The point he made as he exited, however, was what stuck with me most: how nobody acknowledges the free education right in front of them in the form of simply opening a book (and reading it!) and the infinite amount of information on the world wide web. Essentially, students are lazy and require far too much discipline in his eyes. While there is a degree (or two) of truth to his argument, there's no denying that a valid college education is necessary in our generation. But, I'm going to take a bit of his advice and  utilize this eavesdropping moment by rewarding myself my very own education in fashion. And there's no better place to start than a crash course in the history of various iconic designers.

Photobucket
Our first case study? Diane Von Furstenburg. While shopping recently, I realized how automatically drawn I am to all of her pieces. She isn't afraid of bold patterns and keeps true to a woman's classic silhouette, stated eloquently with her mantra: "Feel like a woman. Wear a dress."

Photobucket
She's best known for her iconic wrap dress, which she has made in a slew of colors and patterns over the years, as this piece alone has launched DVF into a household name in fashion.
"Once upon a time, there was a princess with an idea. The idea was a dress. Not a taffeta ball gown like the ones fairy-tale heroines usually wear--this was a drip-dry, cotton jersey dress that wrapped in front and tied at the waist....And even though the princess was a member of the jet set, famous far and wide as a glamorous party girl, her dress was seen as evidence of an uncanny knack for identifying with her customers: they felt that she must have understood them to have invented something so comfortable and practical, so suitable to their own everyday adventures and to their newfound sense of independence." 
Harry Brauchbach of The New York Times

Diane claims it was more than a dress, it was "a spirit." Five million wrap dresses later, and she became an icon of female liberation and a celebrity of her own right dating the likes of Richard Gere and frequenting hot spots like Studio 54.

Photobucket
However, the initial boom of the knit dress felt merely like Diane's fifteen minutes of fame, as her success was sudden and temporary. Despite her initial success's brevity, the comfort and ease of the piece had women pulling them off the racks at vintage shops, and suddenly her career was re-established. And this time, she was here to stay.

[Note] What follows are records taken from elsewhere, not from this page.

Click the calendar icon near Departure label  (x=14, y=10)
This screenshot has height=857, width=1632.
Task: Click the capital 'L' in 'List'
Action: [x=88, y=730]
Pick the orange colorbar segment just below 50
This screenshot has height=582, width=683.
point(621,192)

Since then, she has received the Lifetime Achievement Award from the Council of Fashion Designers of America (which she is now president of), designed a luxury hotel {the Claridge}, and launched an awards ceremony honoring women whose visions have had a positive impact on women around the world.

Photobucket

I'm particularly fond of her desire for independence. I read that, financially, it was not necessary for her to start a career of her own, yet her passion and drive led her to designing clothes in the early 70s and the rest is DVF history. Her style is straightforward with no surprises yet she manages to still be innovative with her designs in a culture that is always craving the next best thing. Her designs cater to all ages and I find that they have the ability to make older women feel youthful and the younger folk feel mature and sophisticated. So, here's to someone with a vision who has made women comfortable and cute across the country for over thirty years now.


2 comments:

dervla @ The Curator said...

This is such an interesting piece, Molly! Diane is such an inspiration and her clothes really do flatter the female shape. Great post!

Jessica said...

Great post! Diane is such an inspirational woman and a true fashion icon!